Une manipulation au Centre d’études et de conservation des œufs du sperme de l’hôpital Tenon, à Paris. © Benoit Tessier – Reuters

L’Assemblée nationale a voté mardi 15 octobre en première lecture le projet de loi sur la bioéthique. Voici les principales mesures que le texte contient.

Ouverture de la PMA aux couples de lesbiennes et aux femmes seules

La procréation médicalement assistée est ouverte aux couples de lesbiennes et aux femmes seules.

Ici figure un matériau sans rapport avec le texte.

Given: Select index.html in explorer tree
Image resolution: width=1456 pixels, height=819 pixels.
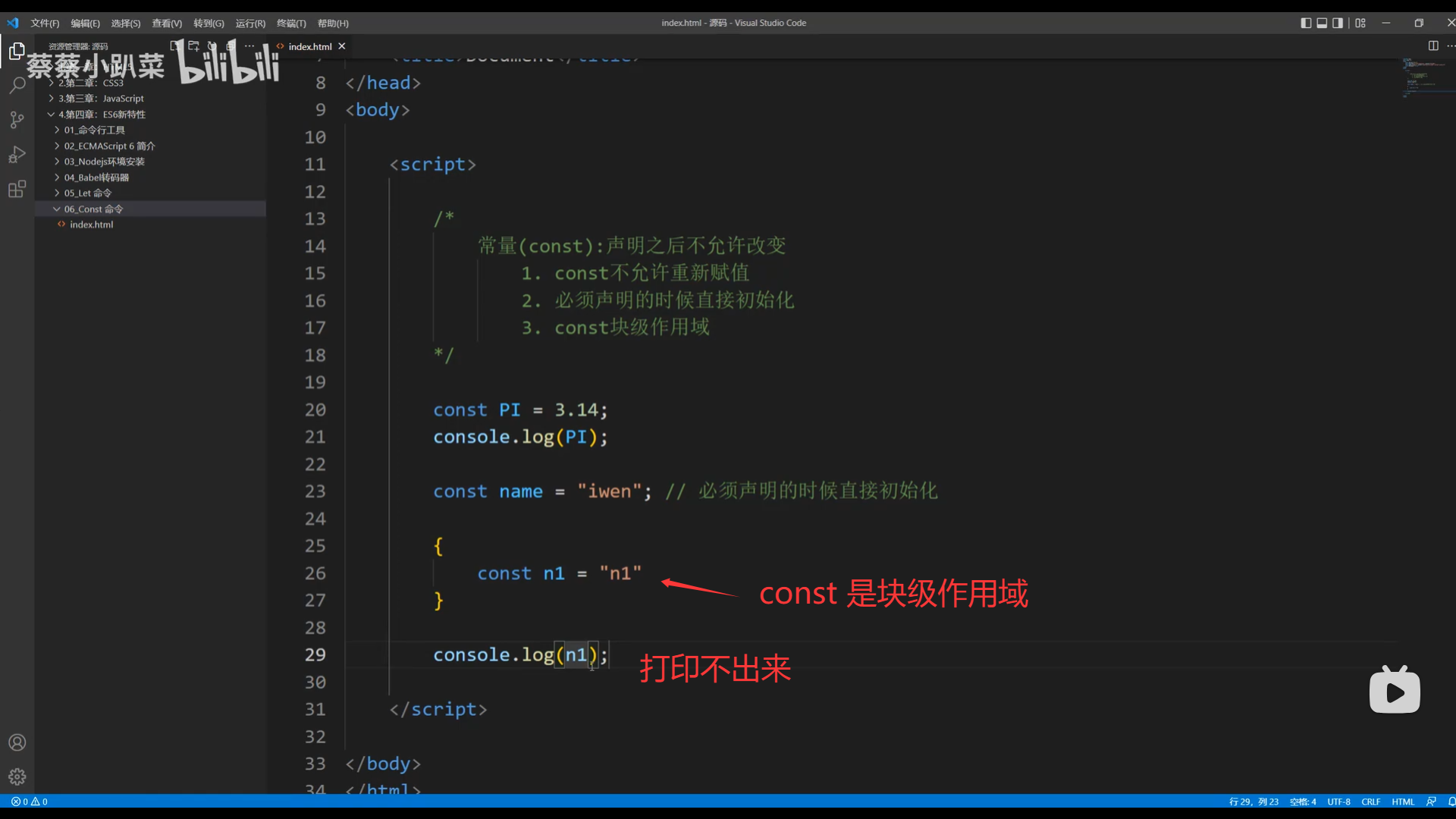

La Sécurité sociale remboursera les actes médicaux.

Les couples de femmes pratiquant la PMA devront utiliser le mécanisme de reconnaissance anticipée de l’enfant à naître devant notaire.

Accès aux origines

Les personnes issues d’un don de sperme ayant eu lieu après l’entrée en vigueur de la loi vont pouvoir obtenir différentes informations concernant le donneur, notamment son âge, ses caractéristiques physiques ou son identité.

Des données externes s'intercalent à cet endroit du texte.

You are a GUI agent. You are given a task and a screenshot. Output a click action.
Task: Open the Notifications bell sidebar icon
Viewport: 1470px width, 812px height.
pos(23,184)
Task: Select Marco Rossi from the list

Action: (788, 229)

Les hommes souhaitant donner leur semence devront exprimer leur accord à la possible révélation de ces informations. En l’absence d’un tel consentement, le don ne sera pas possible.

Auto-conservation des gamètes

Les règles d’auto-conservation des gamètes, à savoir les ovocytes et les spermatozoïdes, sont assouplies.

Modification des règles du don croisé de reins

Le projet de loi prévoit de favoriser le don croisé de reins, qui permet de pallier à l’incompatibilité entre un donneur et un receveur. Le site officiel dondorganes.fr explique le fonctionnement du don croisé.

Fin du recours au « bébé médicament »

Le projet de loi abolit la pratique consistant à concevoir un enfant dont les cellules souches du cordon ombilical peuvent soigner son frère ou sa sœur souffrant d’une maladie génétique.

Prise en charge des enfants présentant une ambiguïté sexuelle à la naissance

« Le parcours de ces enfants sera sécurisé par le recours systématique à un centre expert, notamment avant toute chirurgie », écrivent dans un communiqué les ministres Nicole Belloubet (Justice), Agnès Buzyn (Solidarités et santé), Frédérique Vidal (Enseignement supérieur et recherche) et le secrétaire d’Etat Adrien Taquet.

Le projet de loi doit être examiné par le Sénat au premier trimestre 2020.